Soil carbon plays a central role in helping to combat climate change, nourish plants, support biodiversity, purify and store water, and promote healthy soil structure.
Digging Deep: How Soil Mineralogy Influences Carbon Storage in California
Photo by William Milliot
06/26/2023
By: Point Blue Conservation Science
Reading time: about 2.5 minutes
Soil carbon plays a central role in helping to combat climate change, nourish plants, support biodiversity, purify and store water, and promote healthy soil structure. Thus, there is both a strong need and opportunity to protect and rebuild soil carbon through stewardship, which would result in a myriad of benefits to humans and the ecosystems on which we depend. To effectively and efficiently manage soil carbon, it is critical to know what practices we can rely on, the locations that are most in need of attention, and site characteristics that will allow for the greatest gains.
Recently, Point Blue Conservation Science embarked on a statewide study—in collaboration with local ranchers and scientists from Cal Poly San Luis Obsispo, Colorado State University, and the Quivira Coalition—to better understand how soil carbon responds to silvopasture practices, namely planting of oak trees in pastures. Collecting samples from eleven paired restored and unrestored sites, we found that areas beneath planted trees had elevated levels of soil carbon compared to adjacent open grassland areas, confirming previous results from the literature that oaks create islands of fertility.
Importantly, our study revealed the strong influence of specific soil minerals, particularly iron/aluminum oxides and organically complexed silica, on carbon storage potential across these sites. Specifically, soils rich in iron/aluminum oxides and organically complexed silica demonstrated the greatest increases in carbon storage with restoration. These minerals are thought to offer more ‘binding sites’ for carbon, and thus enhance long-term storage, while soils lacking in these minerals showed a diminished capacity for carbon sequestration.

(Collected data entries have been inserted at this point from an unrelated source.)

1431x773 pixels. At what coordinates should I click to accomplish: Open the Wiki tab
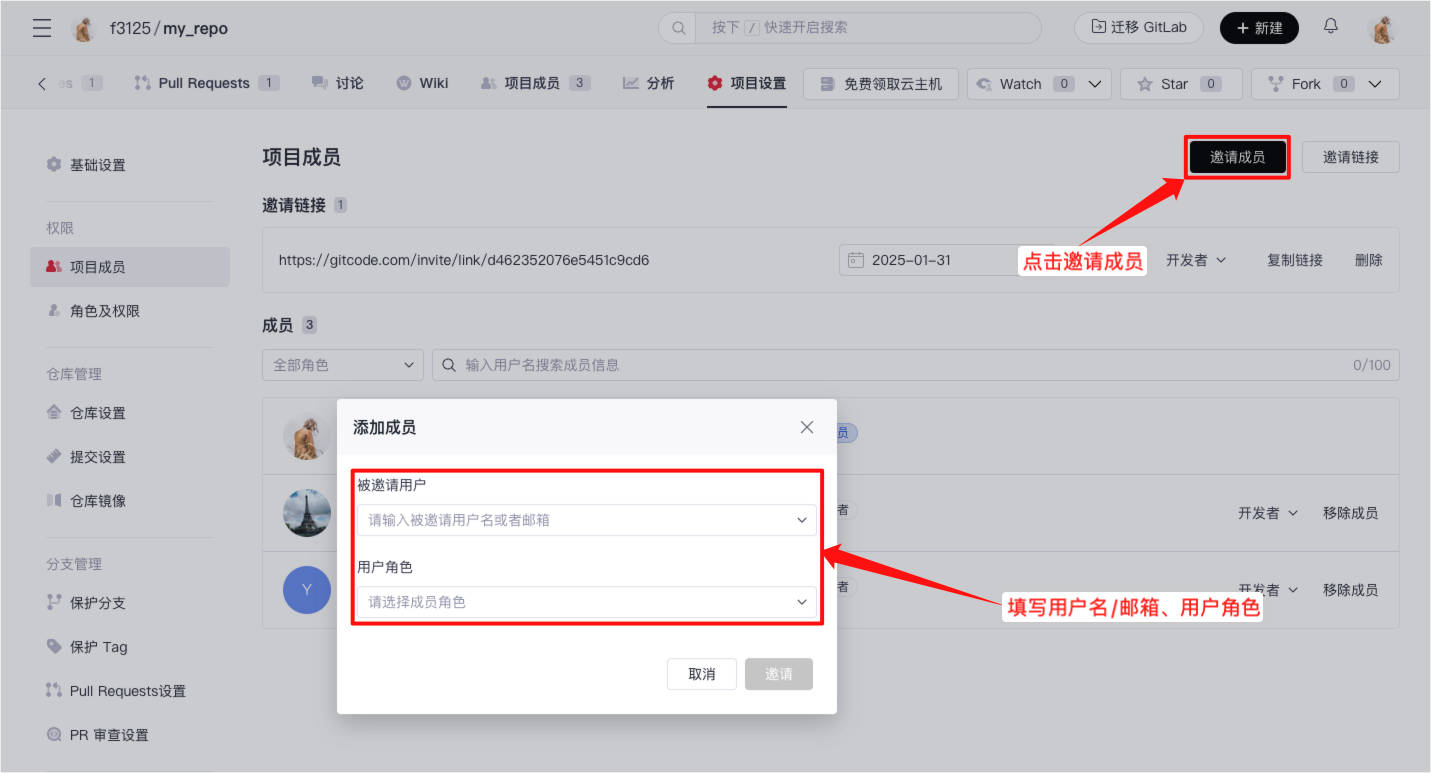(x=423, y=83)
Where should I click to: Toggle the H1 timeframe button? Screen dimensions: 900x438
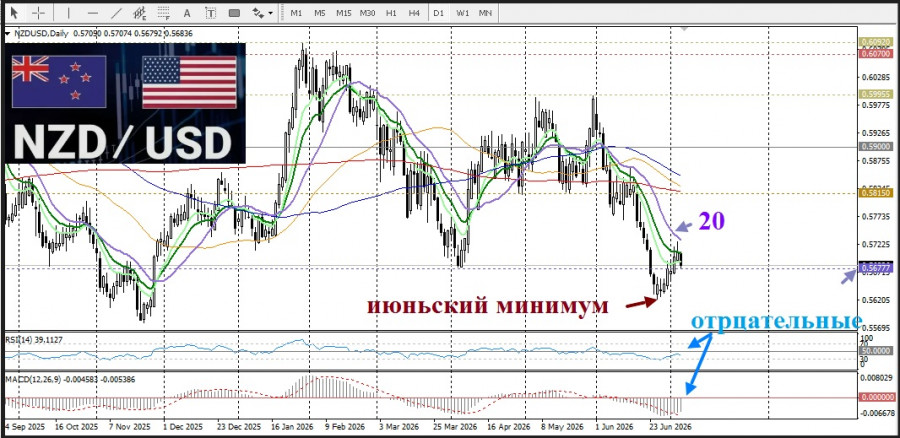pos(391,13)
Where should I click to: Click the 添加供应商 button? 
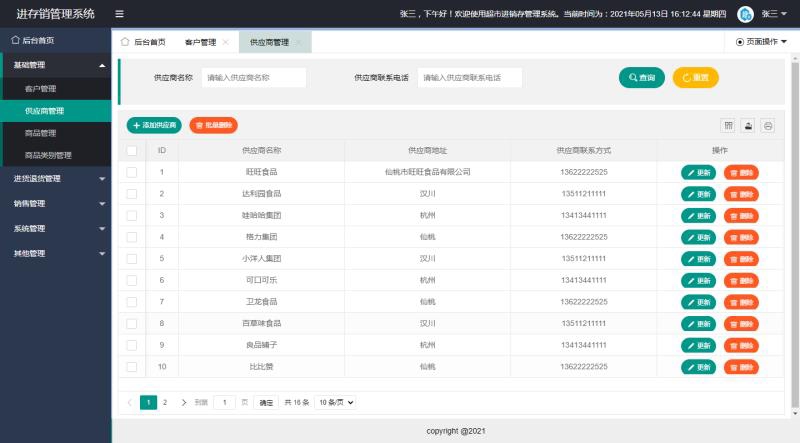point(154,125)
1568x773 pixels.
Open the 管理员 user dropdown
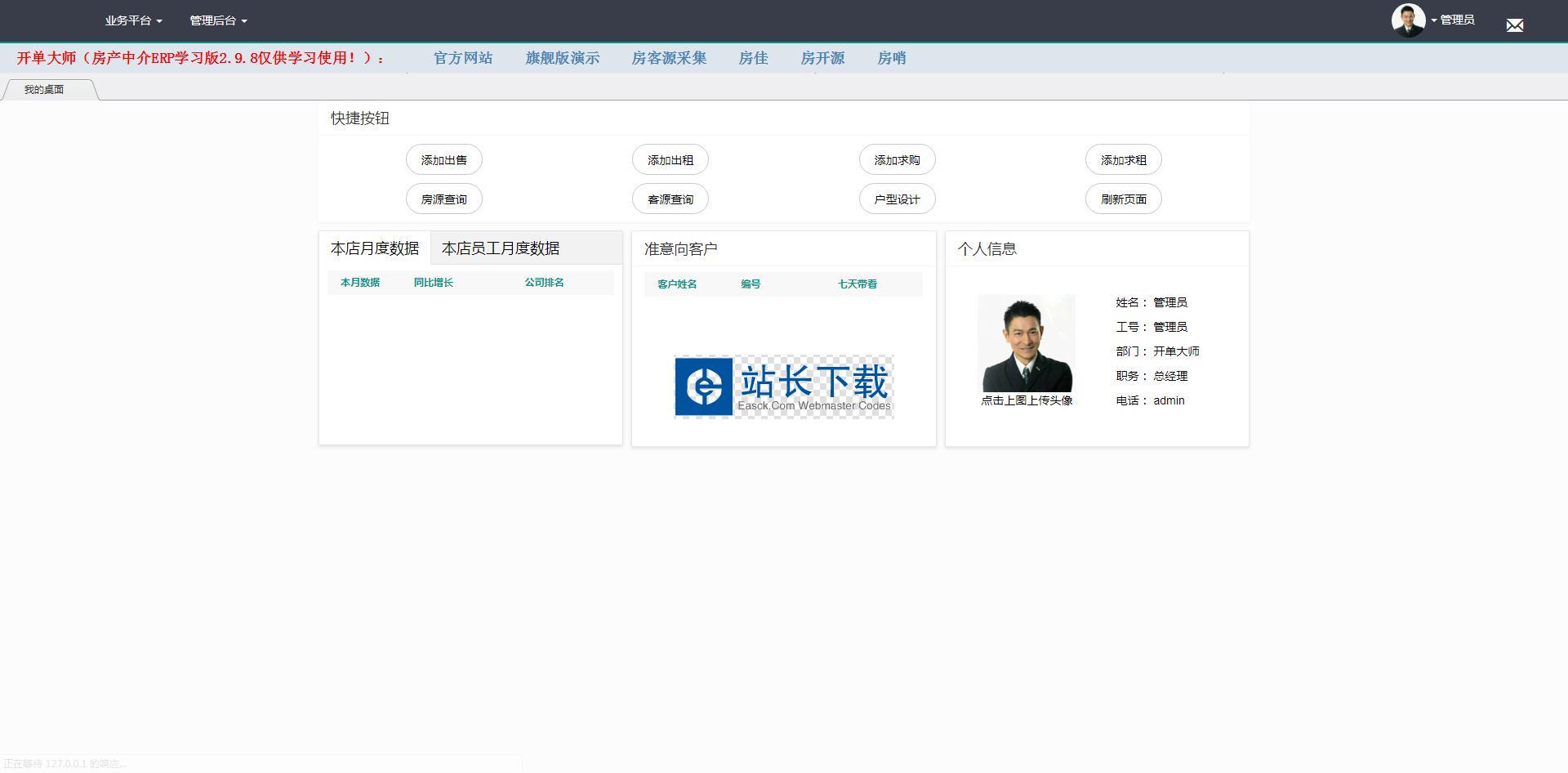(1455, 20)
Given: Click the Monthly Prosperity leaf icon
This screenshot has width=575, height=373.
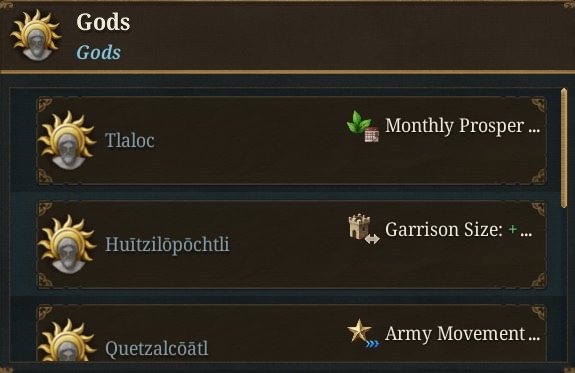Looking at the screenshot, I should point(359,122).
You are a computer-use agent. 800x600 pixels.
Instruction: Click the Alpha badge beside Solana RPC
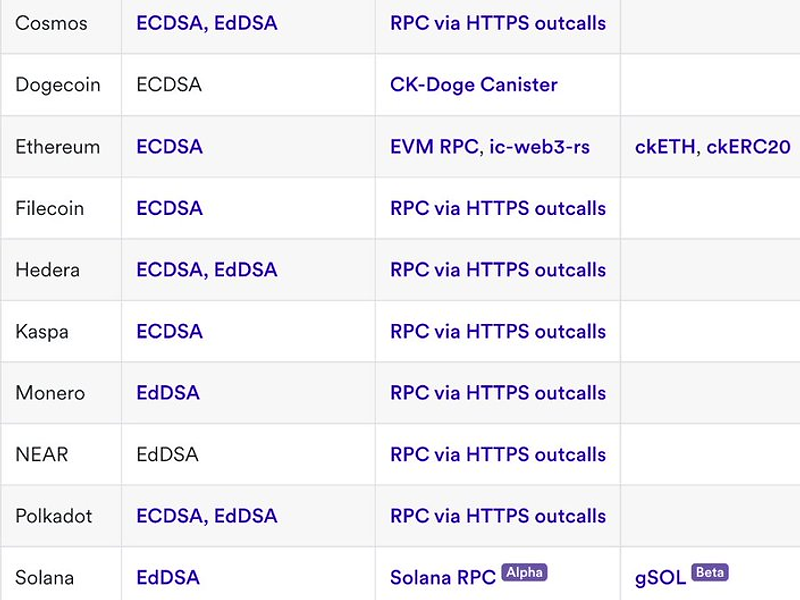525,573
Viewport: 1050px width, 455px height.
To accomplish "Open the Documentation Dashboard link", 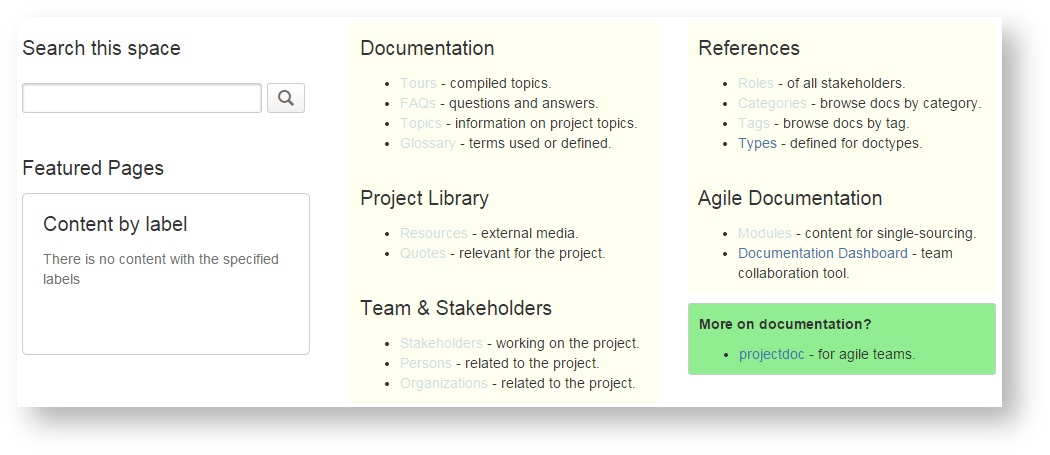I will [x=823, y=253].
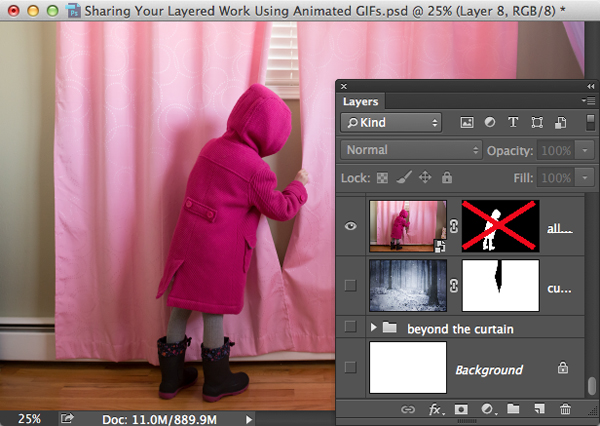Click the lock transparent pixels icon
The image size is (600, 426).
[x=380, y=177]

These findings have not been previously demonstrated at this scale for California rangelands. They offer critical insights that could significantly influence both policy and practice and emphasize the importance of continued research to further understand soil mineralogy. As we continue to delve deeper into these findings, we are eager to explore their practical applications and partner with ranchers and other land stewards across the state to make informed, on-ground decisions that can be harnessed to maximize climate change mitigation and soil health efforts.